Sunday, September 20, 2009

The biography of a rag, a scrap piece of silicon, and a holey pocket

It is enlightening when I discover traits that I used to tease my mother about are the same set of traits that I cannot seem to shake off from myself anymore.

The basic philosphy carries in from my grandmother who told this little parable in Marathi, which roughly goes like this:
My mother had a sari which she wore for many years. When it became a little too worn to be worn, then she cut it up into two, and used them as light sun-curtains for two windows in the bedroom. When the curtains became a bit faded, she took them off, and used them as hair-drying towels, as they were soft cotton. When they got a little threadbare, they became dish-rags. The dish-rags turned into a floor mop, and finally when only strips of stringy cloth remained, they got thrown into the ragpicker's bag.

As is to be expected, the little story when told in its original colloquial Marathi, sounds much better than this dry version.

This is not as much of frugality as about innovation. Of finding multiple uses for a single item before its life is considered to have ended. Not use once and throw. But, use, reuse, use, reuse, recycle, use, reuse. My grandma and mom were using environmentally sustainable practices much before it was the new in-thing to do.

At least a fraction of it got retained into my generation. In the unavoidably resource-intensive field of semiconductor fabrication, I grin to myself when I use a single cleanroom wipe through a 6 hour process, use smaller pieces of silicon saving the scrap pieces for other dummy/test runs, reuse pieces when I can, and wonder what the heck is wrong with me since this is not even coming out of my pocket. Which reminds me, that I have a hole in this pocket I need to fix before I get too lazy and just go out and buy a new pair of jeans instead.

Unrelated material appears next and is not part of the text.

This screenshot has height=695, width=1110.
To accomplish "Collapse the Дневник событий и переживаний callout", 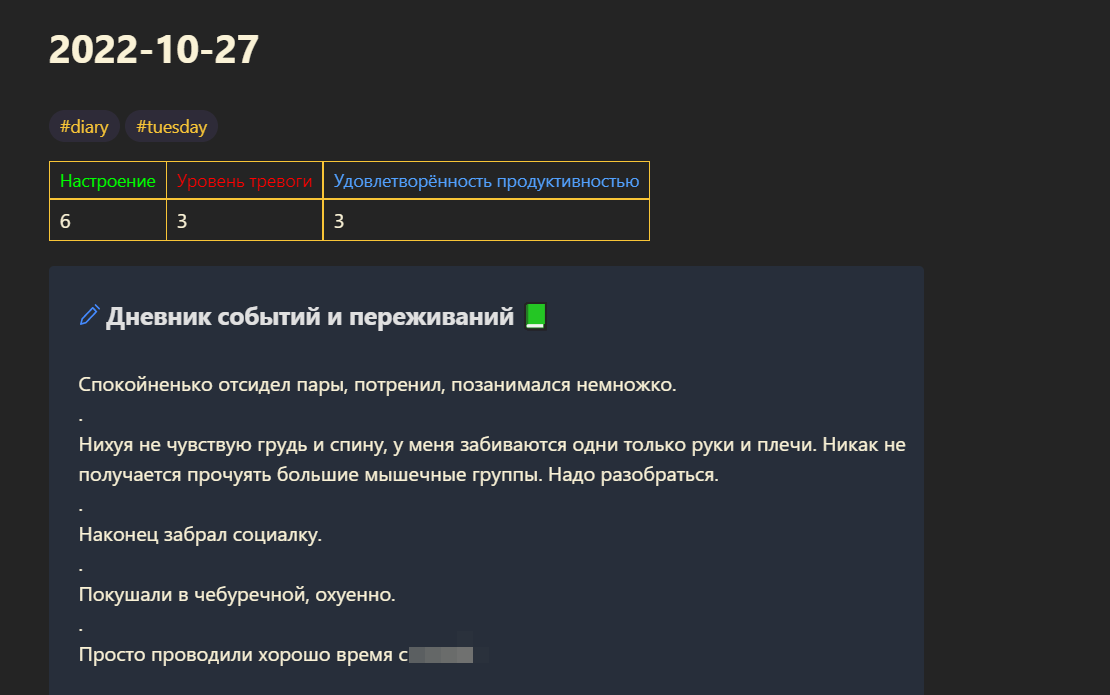I will 310,316.
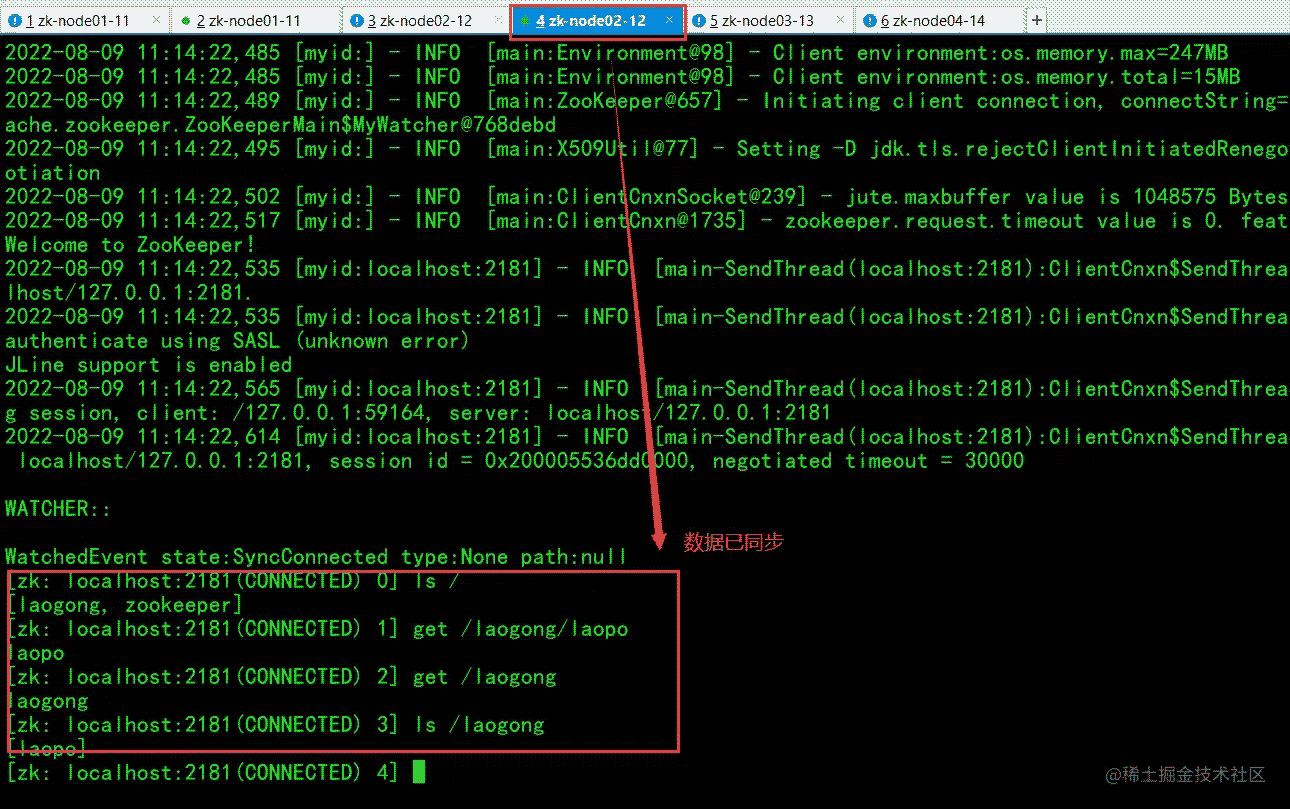Close the active zk-node02-12 tab
The image size is (1290, 809).
pos(670,20)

Saturday, September 19, 2009

Books = $2.50, Enjoyment = priceless.

Reader's Digest's The Last Two Million Years : $1
Rodale's No-Fail Flower Garden: $1
Steinbeck's The Short Reign of Pippin IV: $0.50

Okay, so it is not like I found a rare book, and will make a million off it later, but there is nothing like spending only $2.50 on three books, and the pleasant anticipation of spending many quiet hours reading history and gawking over photographs of man-made artifacts of the last two millenia, contemplating new approaches towards sowing the perfect flower bed (once I have that perfect house!), and chuckling at the sad state of affairs M. Pippin finds himself in.

Life is good with a book in hand.

Friday, September 11, 2009

What were you doing on September 11, 2001?

The morning the political landscape and our lives in the US changed, I was getting ready to go to school. Driving from my house to my classmate's who was carpooling with me, I turned on the radio to my favorite music channel, 100.7, The River, I think...or was it NPR? No music. Two radio hosts were talking about a major attack on the WTC in New York. "The jet plane got flown into the twin towers, and while were thinking it was an accident, a second plane has hit the towers. This seems to be a terrorist attack." Picked up my friend and told her something major was up in New York.

School: Dr. H's VLSI design class. She started the class with saying, "I hope you are aware of the ghastly terrorist attack that has occurred in New York this morning. Please pray for the victims."

Came down to the student commons after class. The small place was very very crowded, with gray haired faculty, freckled freshmen...the whole lot. All looking up at the wall mounted television sets replaying the disaster. The room was, and continued to be very quiet, as the actual magnitude of the attack became clearer.

Went to my lab, and my labmate SD was trying to reach his mom on her cell phone. She went to work every morning taking the subway that passes underneath the WTC. We all sat and brooded and worried, while he kept trying to call her every 10 minutes or so. He didn't get through to her till the evening. She was safe but had walked most of the day to get back home after the subway and other public transport grinded to a halt.

How panic can spread, is evident by all the phone calls my parents in India fielded from concerned friends, asking if I was alright. Heck, I am in the midwest, and even they knew that. But they panicked with all the phone calls and kept trying to call me all day not getting through till the evening as well.

Gas prices hit the roof (went above $2) that night, we came up with strategies for car pooling.
The next day the city mayor ordered gas pump owners to keep prices under control, and we went back to our convenient single-car-occupant selves again.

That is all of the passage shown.